= Dataset extract =
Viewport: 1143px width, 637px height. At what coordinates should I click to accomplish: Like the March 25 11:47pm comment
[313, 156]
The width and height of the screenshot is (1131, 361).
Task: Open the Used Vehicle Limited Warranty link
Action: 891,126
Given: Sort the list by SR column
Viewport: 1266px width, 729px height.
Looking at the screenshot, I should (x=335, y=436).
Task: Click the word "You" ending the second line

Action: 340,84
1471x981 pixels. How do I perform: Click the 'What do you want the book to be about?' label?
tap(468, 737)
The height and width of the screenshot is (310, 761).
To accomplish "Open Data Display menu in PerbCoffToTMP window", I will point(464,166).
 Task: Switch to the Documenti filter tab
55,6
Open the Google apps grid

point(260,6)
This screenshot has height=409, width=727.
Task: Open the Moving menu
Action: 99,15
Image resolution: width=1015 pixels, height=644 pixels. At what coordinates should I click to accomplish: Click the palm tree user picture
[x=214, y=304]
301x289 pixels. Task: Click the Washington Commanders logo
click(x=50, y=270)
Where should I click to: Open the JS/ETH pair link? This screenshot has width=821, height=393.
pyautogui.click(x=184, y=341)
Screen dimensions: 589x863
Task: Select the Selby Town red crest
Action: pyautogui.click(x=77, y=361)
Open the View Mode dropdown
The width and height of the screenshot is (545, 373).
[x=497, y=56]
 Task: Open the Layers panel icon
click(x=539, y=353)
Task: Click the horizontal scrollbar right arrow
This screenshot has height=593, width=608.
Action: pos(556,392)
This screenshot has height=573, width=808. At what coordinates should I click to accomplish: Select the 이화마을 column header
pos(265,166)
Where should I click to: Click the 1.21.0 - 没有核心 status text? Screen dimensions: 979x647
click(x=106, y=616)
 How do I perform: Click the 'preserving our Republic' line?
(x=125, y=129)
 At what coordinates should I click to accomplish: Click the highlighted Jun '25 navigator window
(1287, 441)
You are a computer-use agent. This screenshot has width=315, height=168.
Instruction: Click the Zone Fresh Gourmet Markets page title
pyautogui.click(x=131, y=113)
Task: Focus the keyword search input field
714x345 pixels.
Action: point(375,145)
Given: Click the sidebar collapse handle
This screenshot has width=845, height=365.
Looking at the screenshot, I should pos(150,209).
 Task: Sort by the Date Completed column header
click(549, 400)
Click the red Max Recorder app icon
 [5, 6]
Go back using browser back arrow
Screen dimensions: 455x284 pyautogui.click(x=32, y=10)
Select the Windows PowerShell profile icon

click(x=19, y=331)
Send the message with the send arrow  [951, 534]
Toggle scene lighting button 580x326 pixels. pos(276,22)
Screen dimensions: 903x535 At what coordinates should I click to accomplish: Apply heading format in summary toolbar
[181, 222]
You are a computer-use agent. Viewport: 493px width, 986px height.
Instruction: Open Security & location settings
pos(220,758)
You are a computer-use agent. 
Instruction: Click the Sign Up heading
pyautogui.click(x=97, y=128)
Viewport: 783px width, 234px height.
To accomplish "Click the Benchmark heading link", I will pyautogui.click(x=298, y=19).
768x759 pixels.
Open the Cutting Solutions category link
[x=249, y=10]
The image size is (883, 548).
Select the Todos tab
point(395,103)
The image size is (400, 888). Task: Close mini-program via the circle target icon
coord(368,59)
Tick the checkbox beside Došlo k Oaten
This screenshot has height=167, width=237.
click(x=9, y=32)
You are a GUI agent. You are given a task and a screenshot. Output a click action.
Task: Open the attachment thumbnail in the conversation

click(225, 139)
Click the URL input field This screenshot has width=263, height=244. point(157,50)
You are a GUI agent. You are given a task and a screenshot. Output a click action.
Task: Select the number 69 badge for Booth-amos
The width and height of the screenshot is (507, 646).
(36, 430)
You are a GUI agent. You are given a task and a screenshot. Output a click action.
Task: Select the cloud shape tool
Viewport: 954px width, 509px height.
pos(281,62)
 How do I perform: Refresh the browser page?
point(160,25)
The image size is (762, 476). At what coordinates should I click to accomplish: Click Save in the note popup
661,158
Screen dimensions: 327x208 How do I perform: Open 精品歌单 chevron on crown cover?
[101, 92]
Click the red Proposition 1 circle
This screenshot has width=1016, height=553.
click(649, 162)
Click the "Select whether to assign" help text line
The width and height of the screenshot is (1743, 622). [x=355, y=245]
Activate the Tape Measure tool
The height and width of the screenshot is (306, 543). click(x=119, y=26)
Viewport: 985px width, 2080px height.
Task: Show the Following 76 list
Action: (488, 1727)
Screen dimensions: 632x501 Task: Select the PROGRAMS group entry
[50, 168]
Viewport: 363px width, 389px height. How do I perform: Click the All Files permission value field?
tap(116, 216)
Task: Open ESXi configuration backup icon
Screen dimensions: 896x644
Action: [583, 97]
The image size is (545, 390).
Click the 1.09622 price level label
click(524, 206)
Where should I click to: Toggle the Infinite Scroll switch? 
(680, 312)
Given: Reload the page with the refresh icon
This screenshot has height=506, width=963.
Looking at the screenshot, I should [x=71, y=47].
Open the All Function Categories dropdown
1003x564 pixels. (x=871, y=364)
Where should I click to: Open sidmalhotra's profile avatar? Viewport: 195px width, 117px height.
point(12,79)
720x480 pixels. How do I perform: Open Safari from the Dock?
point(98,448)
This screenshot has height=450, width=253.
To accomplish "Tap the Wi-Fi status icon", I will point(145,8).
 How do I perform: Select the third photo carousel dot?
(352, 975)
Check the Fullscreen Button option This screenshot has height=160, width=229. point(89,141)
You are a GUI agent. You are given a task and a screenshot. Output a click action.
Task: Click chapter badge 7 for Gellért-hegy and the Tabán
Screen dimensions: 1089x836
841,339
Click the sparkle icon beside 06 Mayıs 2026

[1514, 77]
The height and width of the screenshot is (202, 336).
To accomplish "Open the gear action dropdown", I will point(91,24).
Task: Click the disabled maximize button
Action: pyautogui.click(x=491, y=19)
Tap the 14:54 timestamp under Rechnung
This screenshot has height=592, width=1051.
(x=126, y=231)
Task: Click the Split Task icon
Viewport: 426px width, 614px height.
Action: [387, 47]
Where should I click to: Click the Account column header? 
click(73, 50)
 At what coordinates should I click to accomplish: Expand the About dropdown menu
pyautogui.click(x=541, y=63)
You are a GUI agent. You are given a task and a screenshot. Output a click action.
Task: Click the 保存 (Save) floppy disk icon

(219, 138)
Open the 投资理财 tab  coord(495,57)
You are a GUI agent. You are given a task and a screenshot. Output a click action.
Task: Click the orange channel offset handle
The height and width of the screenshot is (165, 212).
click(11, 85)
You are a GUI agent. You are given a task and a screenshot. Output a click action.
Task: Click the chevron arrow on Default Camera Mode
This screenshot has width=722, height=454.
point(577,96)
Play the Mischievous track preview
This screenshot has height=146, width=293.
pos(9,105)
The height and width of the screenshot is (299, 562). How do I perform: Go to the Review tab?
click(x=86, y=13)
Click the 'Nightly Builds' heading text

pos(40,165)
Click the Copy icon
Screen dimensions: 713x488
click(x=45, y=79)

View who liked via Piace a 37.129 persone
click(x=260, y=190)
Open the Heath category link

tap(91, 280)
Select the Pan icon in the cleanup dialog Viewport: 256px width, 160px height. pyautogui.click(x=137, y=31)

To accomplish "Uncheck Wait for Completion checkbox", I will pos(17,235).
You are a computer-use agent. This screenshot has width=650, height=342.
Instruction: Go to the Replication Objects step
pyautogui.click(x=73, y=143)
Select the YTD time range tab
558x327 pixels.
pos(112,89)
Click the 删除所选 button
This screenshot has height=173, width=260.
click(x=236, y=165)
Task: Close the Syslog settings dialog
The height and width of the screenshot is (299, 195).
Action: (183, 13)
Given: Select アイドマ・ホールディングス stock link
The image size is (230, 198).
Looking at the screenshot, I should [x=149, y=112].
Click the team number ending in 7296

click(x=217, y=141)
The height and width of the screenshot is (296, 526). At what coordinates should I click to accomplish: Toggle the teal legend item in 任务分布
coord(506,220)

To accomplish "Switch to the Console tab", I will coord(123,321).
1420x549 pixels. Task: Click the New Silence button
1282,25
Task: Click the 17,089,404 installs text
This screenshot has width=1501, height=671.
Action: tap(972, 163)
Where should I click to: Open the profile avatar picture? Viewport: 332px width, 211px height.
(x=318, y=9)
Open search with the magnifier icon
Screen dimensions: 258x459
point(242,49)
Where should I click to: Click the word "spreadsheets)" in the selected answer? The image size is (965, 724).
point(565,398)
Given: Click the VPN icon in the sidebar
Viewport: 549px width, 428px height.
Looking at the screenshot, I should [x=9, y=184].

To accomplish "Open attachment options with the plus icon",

= Exercise =
How many of the lines in the records include the word "search"? Only the number should be given.

= Task answer =
2